4. 夜に馳せる-1 (イラスト:アズライト)

 コルソ・シレナの西区は内海コルダート海を眺める比較的裕福な住宅街だ。ビジネス街とは異なり至る所に緑が彩られ、優しい静寂と清涼感を与えている。とは言え、これは他のイグノーツェ国家と同程度なのだが。

 家々の間隔も広く取られ、1軒1軒に十分な庭が見て取れる。その一等地、とまでは行かないが、コルダート海を視界に収めるシックな家が、レイロードの旧友、アズライト・ロッソの住まう邸宅だった。

 その軒先でレイロードは、玄関マットにしゃがみ込んだ桜花が動くのを待っていた。


「む? 何だか動きが悪いんですが……」


 桜花が呟きながら靴べら状の工具をブーツに入れ、レーバーよろしく動かしている。

 何の事はない、イグノーチェでは余り多くない風習だが、家に上がるために靴を脱いでいるだけである。しかし、普通の靴とは少々勝手が違う。己顕士(リゼナー)の戦闘は極めて高速だ。靴紐程度では到底強度が追いつかない。そのため、己顕士(リゼナー)用の靴は機械的なロックで確実に拘束されている。割りと着脱が面倒なのだ。

 桜花が悪戦苦闘しながら何度か工具を動かすと短く金属音が鳴った。内部のメカニカルロックが外れた事を教える音だ。

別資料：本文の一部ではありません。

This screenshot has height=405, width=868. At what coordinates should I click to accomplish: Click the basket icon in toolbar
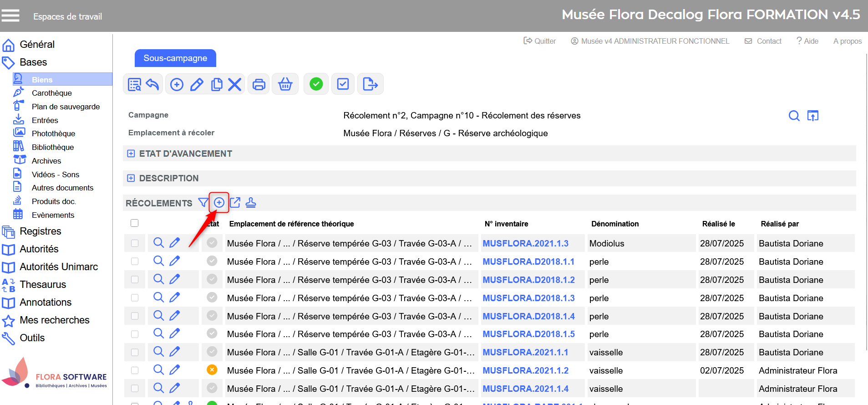point(285,84)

 ホッと一息付いている桜花の横で、アズライトが留め金を回すだけの簡単な方式で脚部の束縛から逃れていた。もう片方に挑んでいた桜花がその様子を視線で追っている。


「それだと脱げません?」

「いんや、結構シッカリしてるもんだぜ? 今は結構増えて来てっから」


 気になったのか桜花が問うが、アズライトの返事は実に面白みのないものだった。レイロードはその様子をつまらなそうに一瞥すると、PDを取り出して装備制御用アプリを起動する。画面に現れた全身像から脚部をタップ。モーター音と共に重々しい機械音が鳴り、足首から下の脚部装甲が開放される。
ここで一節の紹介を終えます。